Prestou atenção em papai, que fazia um sermão:
— Existem dois tipos desses professores de faculdade. Tem os que sabem que estão mentindo e os que acham que estão falando a verdade. — Papai deu um riso forçado. — Pensando bem, não sei qual é pior, se um sincero agente dos Illuminati, que pelo menos sabe que está a serviço do diabo, ou um professor dedicado que pensa que sua sabedoria é maior que a de Deus. (pág. 55/56)
O aprendizado em nossa família era totalmente autodirigido. Cada um podia
ler o que quisesse aprender, desde que tivesse terminado suas tarefas. Alguns
eram mais disciplinados que outros. Eu era uma das mais indisciplinadas, e
quando fiz 10 anos a única matéria que tinha estudado sistematicamente era o
código Morse, porque papai insistia que eu soubesse.
— Se cortarem o telefone, seremos a s únicas pessoas no vale capazes
de se comunicar — ele dizia, embora eu não tivesse muita certeza, porque se
éramos os únicos a aprender, com quem iríamos nos comunicar? (pág. 60/61)
Ao sair do banheiro, vovó estava esperando por mim no hall.
— Lavou as mãos? — ela perguntou naquele tom doce e amanteigado.
— Não — disse eu.
Minha resposta amargou o doce na voz dela.
— Por que não?
— Não estavam sujas.
— Você sempre deve lavar as mãos depois de ir ao banheiro. (pág. 66)
— Você não ensina seus filhos a lavarem as mãos depois de ir ao banheiro? — vovó disse.
Papai engatou a marcha. Arrancando o caminhão, ele acenou dizendo:
— Eu os ensino a não mijar nas mãos. (pág. 67)
— As pessoas querem um milagre — ela disse. — Engolem qualquer coisa que lhes dê esperança, que as leve a acreditar que estão melhorando. Mas mágica não existe. Nutrição, exercícios e um estudo meticuloso das propriedades das ervas, só isso funciona. Mas, quando está sofrendo, a pessoa não aceita que é só isso. (pág. 73)

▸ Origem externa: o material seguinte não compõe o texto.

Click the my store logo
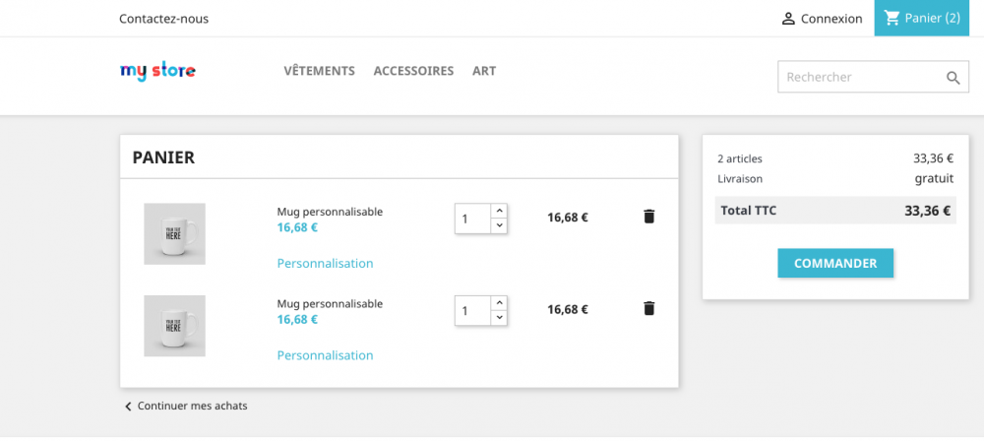Viewport: 984px width, 441px height. point(157,71)
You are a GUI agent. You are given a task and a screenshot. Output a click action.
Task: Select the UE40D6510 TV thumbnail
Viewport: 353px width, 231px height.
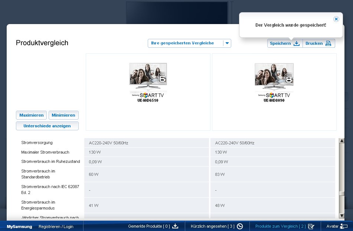coord(148,78)
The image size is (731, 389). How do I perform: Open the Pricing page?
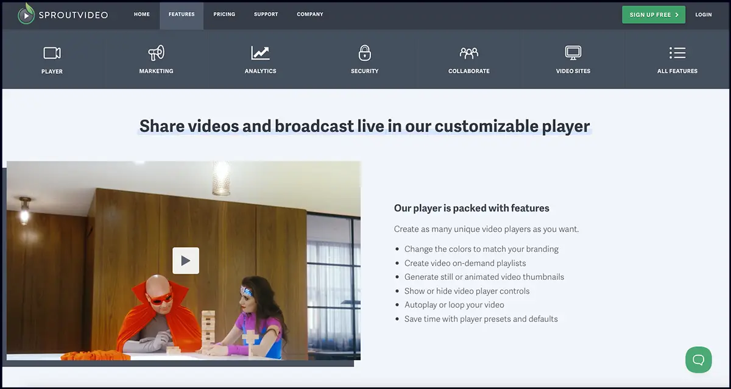coord(224,15)
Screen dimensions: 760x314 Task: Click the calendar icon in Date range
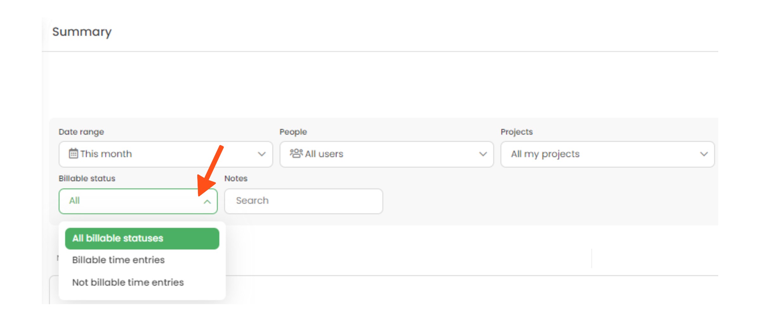tap(73, 154)
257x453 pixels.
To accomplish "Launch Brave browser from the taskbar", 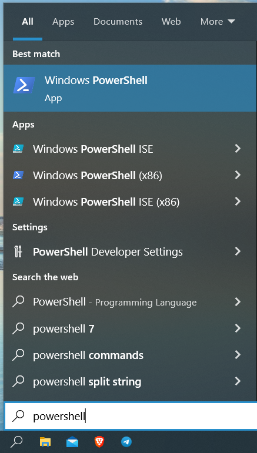I will 99,441.

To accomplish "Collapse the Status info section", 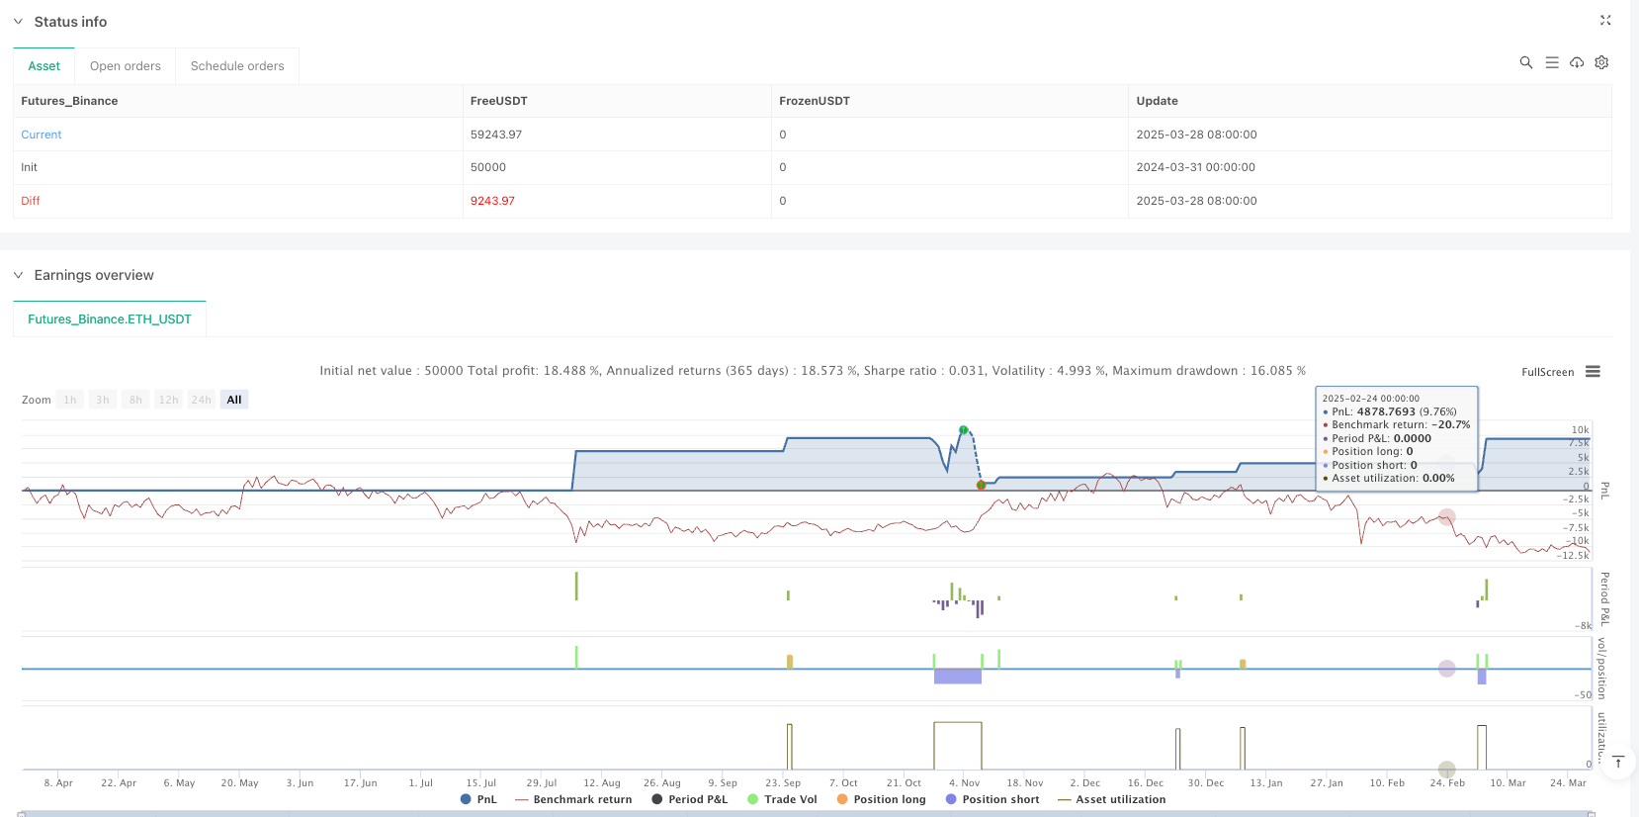I will click(x=18, y=22).
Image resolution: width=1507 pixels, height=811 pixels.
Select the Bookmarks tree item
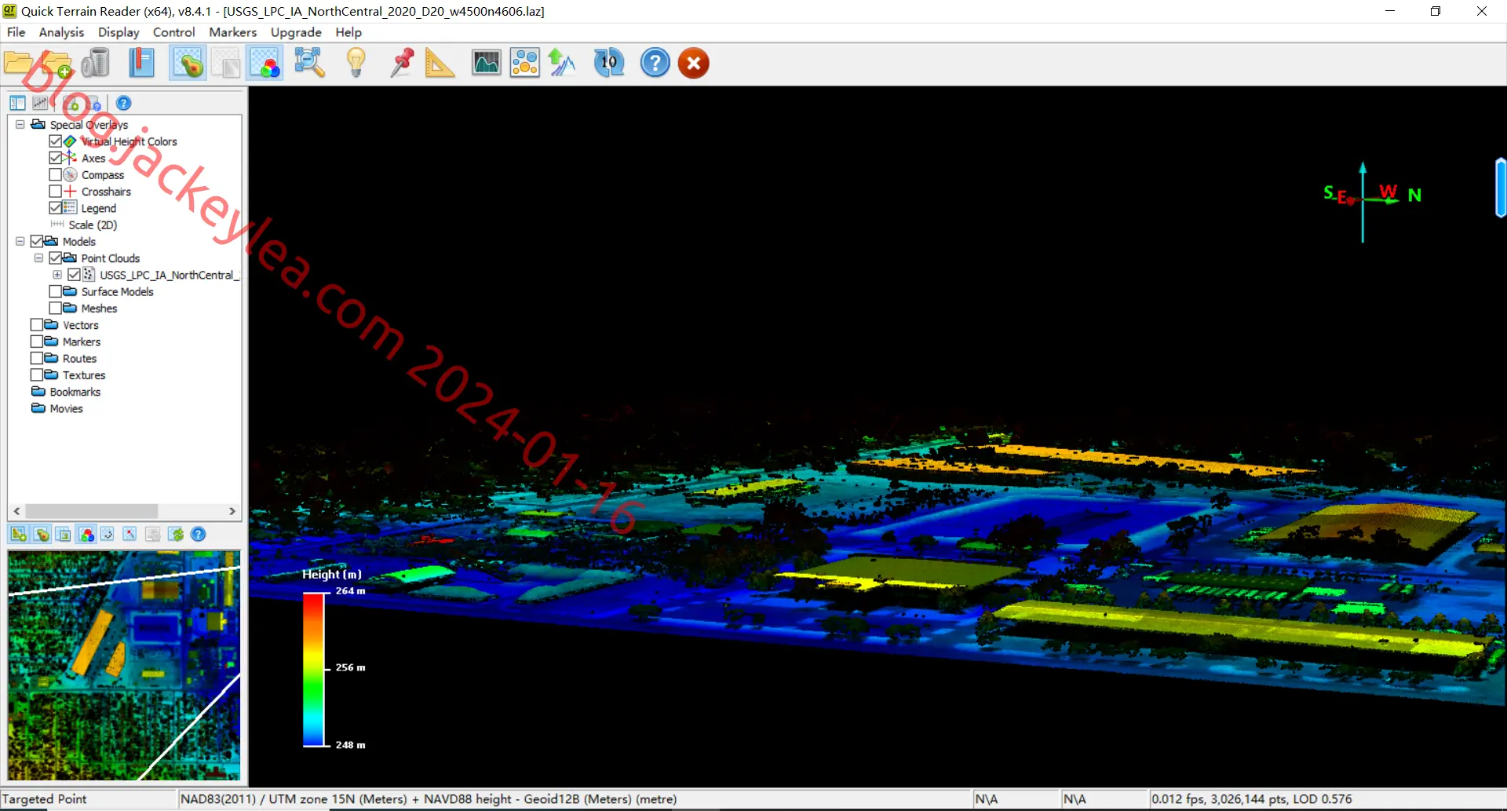75,392
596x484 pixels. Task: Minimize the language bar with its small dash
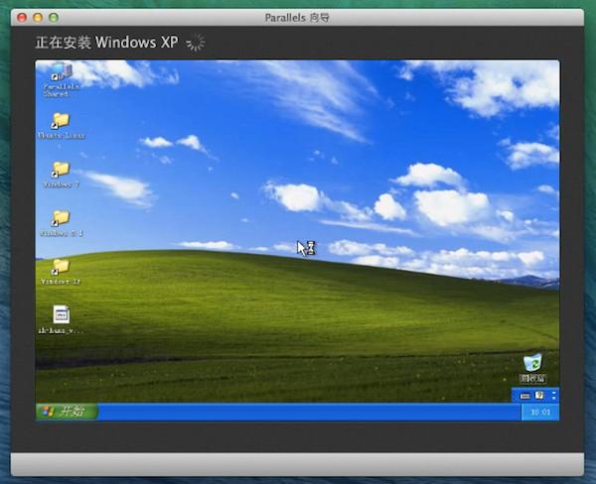click(554, 392)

Eu sempre soube que meu pai acreditava em um deus diferente. Quando criança, eu tinha consciência de que, embora a minha família frequentasse a mesma igreja que todos na cidade, nossa religião não era a mesma. Eles acreditavam na decência; nós a praticávamos. Eles acreditavam no poder de Deus para a cura; nós deixávamos nossas feridas nas mãos Dele. Eles acreditavam na preparação para a Segunda Vinda; nós já estávamos efetivamente preparados. Desde que me lembro, sempre soube que os membros da minha família eram os únicos mórmons verdadeiros que eu já tinha conhecido. No entanto, por alguma razão, ali na universidade, naquela capela, senti pela primeira vez a imensidão da discrepância. Agora eu entendia. Eu podia estar com minha família ou com os gentios, de um lado ou de outro, mas não havia um ponto de apoio comum aos dois. (pág. 172/173)
Não me recordo se foi pedido para avaliar Judite e Holofernes, mas se pedissem tenho certeza de que teria dado minhas impressões: a calma no rosto da jovem não condizia com a minha experiência no abate de galinhas. Composta numa linguagem adequada, teria sido uma resposta fantástica, algo sobre a serenidade em forte contraponto ao realismo da cena. Mas decerto o professor não teria se impressionado com a minha observação de que “Quando a gente corta a cabeça de galinha, não dá para sorrir porque o sangue e as penas voam na boca da gente”. (pág. 176)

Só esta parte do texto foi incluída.